The procession make quite a spectacle, parading down the side of the busy highway: the champion on the horse, the taiko drummer playing from the back of an open truck, the priests and everyone else following on foot, including a flute-player, playing while he walks, as red-cheeked village kids in turquoise happi pull the shrine on a trolley. The photographers trot backwards trying to keep a few steps in front of the procession to get a good shot. Finally the group arrives on the banks of the river, where mountains – the domain of bear and boar – reach right down to the 140-metre riding track. A sweet smoky tang wafts up from a stall where rice cakes are roasting over an open flame. Near the starting line another ceremony takes place at a small altar inside a roped-off square. A priest makes offerings of sake and rice cakes, then blesses the archers again. The weather is a perfect mix of sun and cloud – “not hot and not cold” as the MC observes in his preamble – a golden autumn day. At last the contest begins. The champion’s first shot shatters the wooden target with a resounding “thwack”, to huge. applause. The female rider fails to hit on her first run, but is also warmly applauded for the speed of her gallop. After each round the targets are presented to the judges for inspection. Both riders take turns shooting at three 60 sq. cm targets, about sixty-three metres apart and two metres to the left of the track along which the riders gallop. Statistics aside, it’s uncanny how they manage to charge full-tilt while their arms are raised shoulder-high to fire the arrow.

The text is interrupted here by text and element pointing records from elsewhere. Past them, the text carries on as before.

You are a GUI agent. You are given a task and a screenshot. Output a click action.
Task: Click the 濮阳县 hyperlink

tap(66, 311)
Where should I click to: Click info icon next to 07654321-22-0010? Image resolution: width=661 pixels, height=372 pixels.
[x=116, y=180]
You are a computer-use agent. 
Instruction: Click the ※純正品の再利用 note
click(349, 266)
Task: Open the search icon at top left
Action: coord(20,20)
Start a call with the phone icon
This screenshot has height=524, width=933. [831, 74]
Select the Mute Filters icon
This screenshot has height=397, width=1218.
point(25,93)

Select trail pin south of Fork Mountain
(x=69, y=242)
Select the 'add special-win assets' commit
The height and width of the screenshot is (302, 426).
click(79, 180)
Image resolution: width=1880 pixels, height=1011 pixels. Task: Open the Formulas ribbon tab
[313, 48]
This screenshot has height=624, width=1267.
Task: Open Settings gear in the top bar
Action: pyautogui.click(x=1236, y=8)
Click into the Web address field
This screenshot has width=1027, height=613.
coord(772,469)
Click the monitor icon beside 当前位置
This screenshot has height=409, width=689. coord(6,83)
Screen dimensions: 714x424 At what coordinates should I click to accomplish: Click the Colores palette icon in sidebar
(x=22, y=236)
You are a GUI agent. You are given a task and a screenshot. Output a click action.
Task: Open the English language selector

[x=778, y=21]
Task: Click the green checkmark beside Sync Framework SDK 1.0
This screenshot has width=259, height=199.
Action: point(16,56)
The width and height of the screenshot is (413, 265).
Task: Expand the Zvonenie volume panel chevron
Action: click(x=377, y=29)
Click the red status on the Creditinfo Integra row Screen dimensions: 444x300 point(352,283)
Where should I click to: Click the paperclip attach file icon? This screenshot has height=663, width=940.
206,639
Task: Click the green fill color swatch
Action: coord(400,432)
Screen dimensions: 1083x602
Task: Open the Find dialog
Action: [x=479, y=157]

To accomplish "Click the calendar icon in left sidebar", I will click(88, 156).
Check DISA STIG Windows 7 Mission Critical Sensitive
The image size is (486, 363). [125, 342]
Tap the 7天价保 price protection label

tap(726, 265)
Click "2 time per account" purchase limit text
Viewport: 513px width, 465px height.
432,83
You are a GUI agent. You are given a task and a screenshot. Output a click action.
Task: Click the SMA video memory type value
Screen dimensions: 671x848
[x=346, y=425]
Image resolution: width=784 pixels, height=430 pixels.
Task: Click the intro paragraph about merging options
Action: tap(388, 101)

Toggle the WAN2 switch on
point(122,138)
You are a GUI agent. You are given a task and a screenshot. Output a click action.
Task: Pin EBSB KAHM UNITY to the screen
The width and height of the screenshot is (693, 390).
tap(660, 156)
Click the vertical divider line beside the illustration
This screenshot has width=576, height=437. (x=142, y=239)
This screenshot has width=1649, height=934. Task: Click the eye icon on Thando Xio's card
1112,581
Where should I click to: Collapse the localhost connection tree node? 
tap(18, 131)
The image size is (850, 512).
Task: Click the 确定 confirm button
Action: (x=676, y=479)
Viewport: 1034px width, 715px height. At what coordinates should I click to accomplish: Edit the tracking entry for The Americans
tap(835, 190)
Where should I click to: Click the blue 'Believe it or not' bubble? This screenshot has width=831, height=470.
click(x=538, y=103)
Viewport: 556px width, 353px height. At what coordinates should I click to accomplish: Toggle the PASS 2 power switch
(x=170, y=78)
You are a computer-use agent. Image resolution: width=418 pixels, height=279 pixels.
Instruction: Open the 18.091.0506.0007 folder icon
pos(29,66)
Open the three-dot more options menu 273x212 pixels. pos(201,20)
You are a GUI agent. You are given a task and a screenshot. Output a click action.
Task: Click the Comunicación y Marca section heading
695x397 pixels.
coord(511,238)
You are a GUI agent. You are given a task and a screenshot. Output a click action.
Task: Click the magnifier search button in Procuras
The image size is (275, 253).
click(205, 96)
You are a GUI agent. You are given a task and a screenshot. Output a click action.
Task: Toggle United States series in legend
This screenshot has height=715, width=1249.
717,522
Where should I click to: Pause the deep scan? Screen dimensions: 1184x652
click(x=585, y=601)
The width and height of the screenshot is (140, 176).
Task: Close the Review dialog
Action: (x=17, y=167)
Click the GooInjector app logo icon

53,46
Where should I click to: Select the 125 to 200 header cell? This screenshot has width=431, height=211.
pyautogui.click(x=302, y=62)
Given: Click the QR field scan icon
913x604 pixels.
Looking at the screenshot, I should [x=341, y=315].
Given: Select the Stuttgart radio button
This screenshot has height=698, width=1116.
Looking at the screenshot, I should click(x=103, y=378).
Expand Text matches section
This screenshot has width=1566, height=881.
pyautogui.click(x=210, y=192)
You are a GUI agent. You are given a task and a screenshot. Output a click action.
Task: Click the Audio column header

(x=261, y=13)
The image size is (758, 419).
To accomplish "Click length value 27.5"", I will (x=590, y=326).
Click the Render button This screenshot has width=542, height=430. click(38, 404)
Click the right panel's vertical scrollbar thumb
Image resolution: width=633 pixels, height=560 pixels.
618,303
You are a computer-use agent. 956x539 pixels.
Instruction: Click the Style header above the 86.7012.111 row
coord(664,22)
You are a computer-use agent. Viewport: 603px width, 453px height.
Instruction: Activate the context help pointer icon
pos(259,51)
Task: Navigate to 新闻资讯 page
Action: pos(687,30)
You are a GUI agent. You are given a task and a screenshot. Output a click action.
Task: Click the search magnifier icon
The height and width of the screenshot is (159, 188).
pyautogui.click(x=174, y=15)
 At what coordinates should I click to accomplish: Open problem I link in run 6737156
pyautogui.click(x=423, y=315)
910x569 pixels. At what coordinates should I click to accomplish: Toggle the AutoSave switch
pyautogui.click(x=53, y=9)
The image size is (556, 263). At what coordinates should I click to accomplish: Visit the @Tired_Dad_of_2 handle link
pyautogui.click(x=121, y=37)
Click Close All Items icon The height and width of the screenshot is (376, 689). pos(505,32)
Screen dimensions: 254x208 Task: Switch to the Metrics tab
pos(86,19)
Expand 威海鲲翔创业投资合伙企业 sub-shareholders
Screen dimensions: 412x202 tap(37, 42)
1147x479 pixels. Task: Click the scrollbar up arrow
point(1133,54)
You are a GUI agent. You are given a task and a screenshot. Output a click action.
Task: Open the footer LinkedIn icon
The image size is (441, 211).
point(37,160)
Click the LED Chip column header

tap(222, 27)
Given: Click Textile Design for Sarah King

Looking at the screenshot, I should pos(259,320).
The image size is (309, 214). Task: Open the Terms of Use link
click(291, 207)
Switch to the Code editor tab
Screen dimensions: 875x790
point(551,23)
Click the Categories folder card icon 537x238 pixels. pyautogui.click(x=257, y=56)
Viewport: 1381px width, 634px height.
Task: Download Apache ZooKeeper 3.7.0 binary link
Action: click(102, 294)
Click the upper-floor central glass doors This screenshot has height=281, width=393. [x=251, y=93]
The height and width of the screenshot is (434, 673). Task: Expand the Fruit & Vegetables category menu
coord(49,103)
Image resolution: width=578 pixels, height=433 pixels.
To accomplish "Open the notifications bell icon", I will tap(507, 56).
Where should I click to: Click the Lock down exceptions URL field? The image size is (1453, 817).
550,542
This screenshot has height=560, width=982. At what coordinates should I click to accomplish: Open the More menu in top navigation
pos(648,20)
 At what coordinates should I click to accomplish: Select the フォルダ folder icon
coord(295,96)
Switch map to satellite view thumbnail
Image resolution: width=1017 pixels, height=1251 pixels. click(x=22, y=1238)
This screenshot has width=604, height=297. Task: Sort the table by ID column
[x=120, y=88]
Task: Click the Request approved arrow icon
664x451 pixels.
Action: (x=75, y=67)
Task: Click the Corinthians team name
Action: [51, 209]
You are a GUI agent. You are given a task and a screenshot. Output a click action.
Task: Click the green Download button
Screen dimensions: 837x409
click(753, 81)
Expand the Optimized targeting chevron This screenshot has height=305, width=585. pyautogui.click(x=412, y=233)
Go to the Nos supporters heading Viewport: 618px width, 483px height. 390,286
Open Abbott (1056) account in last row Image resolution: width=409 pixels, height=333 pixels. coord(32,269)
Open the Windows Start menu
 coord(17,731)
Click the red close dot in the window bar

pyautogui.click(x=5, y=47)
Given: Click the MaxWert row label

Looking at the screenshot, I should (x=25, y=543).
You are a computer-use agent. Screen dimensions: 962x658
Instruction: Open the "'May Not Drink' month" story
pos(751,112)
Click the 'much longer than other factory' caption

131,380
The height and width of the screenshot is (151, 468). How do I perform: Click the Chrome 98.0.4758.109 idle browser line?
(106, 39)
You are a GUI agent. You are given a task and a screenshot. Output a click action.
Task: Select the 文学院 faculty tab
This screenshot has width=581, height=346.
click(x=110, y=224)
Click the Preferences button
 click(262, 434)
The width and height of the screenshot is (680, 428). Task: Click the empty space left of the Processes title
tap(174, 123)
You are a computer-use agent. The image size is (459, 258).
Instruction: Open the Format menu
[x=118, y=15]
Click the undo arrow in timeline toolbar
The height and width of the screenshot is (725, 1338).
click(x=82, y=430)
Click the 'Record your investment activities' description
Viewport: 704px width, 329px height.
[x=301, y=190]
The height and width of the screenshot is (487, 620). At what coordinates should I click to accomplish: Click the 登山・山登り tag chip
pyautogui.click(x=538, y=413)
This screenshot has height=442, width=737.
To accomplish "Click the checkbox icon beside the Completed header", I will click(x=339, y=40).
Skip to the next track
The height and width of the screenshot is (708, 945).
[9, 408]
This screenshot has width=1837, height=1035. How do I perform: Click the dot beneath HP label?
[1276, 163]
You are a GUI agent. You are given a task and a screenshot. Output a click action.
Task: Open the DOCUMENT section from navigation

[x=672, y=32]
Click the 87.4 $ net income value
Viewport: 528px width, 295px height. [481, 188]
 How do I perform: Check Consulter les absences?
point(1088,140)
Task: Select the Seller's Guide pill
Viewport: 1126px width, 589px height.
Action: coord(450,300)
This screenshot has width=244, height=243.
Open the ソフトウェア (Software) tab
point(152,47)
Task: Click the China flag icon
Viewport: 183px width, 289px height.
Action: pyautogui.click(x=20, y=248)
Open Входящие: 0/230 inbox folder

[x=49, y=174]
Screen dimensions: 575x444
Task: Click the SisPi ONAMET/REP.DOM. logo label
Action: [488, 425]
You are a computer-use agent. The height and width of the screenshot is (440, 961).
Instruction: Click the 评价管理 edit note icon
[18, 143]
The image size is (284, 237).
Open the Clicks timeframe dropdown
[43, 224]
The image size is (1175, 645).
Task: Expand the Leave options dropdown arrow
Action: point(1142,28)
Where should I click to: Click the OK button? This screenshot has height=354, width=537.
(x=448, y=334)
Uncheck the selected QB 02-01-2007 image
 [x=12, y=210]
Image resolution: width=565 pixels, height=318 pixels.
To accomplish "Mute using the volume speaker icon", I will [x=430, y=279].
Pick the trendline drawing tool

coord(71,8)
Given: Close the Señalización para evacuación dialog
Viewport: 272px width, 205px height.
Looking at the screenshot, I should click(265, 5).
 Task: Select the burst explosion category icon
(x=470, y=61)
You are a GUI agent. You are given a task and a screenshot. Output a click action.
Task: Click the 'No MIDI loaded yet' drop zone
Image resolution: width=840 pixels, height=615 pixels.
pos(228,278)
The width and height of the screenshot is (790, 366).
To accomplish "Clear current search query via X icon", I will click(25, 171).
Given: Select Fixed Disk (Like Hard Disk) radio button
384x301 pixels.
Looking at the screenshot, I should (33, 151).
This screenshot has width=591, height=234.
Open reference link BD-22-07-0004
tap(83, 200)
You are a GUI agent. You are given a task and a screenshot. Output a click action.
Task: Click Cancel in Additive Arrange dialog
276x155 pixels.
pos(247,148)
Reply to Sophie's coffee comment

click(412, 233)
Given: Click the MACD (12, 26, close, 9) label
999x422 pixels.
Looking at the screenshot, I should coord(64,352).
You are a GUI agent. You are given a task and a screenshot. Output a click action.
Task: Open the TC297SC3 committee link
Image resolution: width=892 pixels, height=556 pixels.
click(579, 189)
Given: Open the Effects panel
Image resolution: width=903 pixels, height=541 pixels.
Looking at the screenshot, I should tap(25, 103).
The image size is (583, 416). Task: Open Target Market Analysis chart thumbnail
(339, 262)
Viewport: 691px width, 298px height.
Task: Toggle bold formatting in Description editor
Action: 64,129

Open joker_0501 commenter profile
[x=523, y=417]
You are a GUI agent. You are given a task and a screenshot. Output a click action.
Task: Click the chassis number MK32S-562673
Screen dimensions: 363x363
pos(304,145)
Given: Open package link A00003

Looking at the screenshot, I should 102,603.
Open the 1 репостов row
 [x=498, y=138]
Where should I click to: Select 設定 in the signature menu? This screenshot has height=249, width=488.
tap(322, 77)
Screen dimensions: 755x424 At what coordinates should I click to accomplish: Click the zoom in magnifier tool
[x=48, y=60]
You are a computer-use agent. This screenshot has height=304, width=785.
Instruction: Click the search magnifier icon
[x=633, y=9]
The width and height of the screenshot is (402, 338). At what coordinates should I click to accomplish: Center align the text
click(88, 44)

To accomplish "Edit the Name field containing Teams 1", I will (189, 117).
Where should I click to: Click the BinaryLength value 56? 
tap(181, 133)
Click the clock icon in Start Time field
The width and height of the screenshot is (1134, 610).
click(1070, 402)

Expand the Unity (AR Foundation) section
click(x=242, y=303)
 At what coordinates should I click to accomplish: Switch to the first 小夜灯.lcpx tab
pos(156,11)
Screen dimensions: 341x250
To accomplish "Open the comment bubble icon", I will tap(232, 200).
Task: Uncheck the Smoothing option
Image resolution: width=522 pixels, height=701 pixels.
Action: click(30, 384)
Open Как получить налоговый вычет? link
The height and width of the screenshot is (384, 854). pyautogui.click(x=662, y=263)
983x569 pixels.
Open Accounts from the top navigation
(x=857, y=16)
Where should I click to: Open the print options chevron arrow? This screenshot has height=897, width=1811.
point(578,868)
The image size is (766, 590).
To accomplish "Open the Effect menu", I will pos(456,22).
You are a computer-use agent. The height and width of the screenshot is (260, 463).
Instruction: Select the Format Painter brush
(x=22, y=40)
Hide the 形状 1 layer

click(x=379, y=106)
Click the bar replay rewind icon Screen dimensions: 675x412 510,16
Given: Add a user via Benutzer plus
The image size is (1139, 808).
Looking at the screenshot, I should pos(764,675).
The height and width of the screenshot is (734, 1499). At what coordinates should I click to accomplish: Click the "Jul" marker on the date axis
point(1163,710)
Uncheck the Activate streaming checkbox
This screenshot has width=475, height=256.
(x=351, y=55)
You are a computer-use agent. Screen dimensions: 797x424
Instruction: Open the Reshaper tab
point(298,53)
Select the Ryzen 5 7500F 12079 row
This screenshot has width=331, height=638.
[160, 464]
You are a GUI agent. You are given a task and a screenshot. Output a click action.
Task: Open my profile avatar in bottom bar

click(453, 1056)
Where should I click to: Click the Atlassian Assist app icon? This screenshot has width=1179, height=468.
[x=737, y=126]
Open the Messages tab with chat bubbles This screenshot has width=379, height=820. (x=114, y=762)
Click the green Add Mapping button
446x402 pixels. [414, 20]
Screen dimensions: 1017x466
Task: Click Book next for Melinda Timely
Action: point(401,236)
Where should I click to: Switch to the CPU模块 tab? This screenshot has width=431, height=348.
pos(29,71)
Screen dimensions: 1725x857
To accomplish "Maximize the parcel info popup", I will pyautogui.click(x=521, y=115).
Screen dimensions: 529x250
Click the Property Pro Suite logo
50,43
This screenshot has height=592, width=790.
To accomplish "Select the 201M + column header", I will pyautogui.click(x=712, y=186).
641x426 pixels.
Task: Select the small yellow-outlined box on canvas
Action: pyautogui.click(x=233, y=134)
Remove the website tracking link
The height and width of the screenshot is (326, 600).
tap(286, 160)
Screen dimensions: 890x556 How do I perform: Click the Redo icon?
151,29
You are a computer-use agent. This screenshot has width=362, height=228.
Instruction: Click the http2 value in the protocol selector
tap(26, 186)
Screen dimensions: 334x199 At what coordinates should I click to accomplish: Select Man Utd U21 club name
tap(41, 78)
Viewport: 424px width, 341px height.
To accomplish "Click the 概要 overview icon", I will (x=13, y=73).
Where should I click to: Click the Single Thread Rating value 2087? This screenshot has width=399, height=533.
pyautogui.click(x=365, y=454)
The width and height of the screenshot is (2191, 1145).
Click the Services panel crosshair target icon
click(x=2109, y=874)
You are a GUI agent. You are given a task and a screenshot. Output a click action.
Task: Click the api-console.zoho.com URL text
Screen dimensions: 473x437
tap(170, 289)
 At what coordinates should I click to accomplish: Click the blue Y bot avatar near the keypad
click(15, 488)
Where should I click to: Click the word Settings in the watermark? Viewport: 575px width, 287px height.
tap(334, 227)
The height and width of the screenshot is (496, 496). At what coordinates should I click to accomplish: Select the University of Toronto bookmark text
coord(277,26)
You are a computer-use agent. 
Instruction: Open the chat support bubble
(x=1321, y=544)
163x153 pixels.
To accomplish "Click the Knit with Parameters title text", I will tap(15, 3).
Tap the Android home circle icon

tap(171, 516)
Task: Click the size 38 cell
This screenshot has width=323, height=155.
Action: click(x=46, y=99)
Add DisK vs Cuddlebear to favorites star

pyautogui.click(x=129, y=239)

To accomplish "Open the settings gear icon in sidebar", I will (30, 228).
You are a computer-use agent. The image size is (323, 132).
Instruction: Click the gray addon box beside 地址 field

The actual yabusame lasts just thirty minutes, after which it’s back up to the shrine for closing formalities. Onlookers congratulate the archers on their amazing riding skills. With typical Japanese modesty, Ms. Aoshiba laughs it off. “I’ve been doing yabusame for four years, but I get so few opportunities to practise from one year to next that I never get much better!” she says. As so often happens in Japan, people go home quickly once the event is over, leaving little evidence that anything ever happened here, with the one conspicuous exception of the shrine palanquin. All the firemen are elsewhere, taking down the banners and dismantling the targets, so the shrine elders need help carrying the mikoshi back up the steps to the shrine building. It’s far heavier than it looks, but the sacred palanquin and the deity within it are soon put away safely inside the shrine for another year. With the work all done, it seems like a good moment to ask about those scarecrow figures that dot the countryside. It transpires that they are nothing to do with keeping birds away. With the increasing depopulation of the countryside, the lady who runs the snack stall explains that villages are becoming emptier. These lifelike human dolls help make the place seem less lonely. It’s a question of preserving that vital human connection.
Steve John Powell
How To get there
From Hiroshima railway station, take the jR Kabe line to Kabe. From there you will need to catch a bus that will take you to the Togouchi IC Bus Centre – around an hour’s journey. Then it takes about ten minutes to reach the village.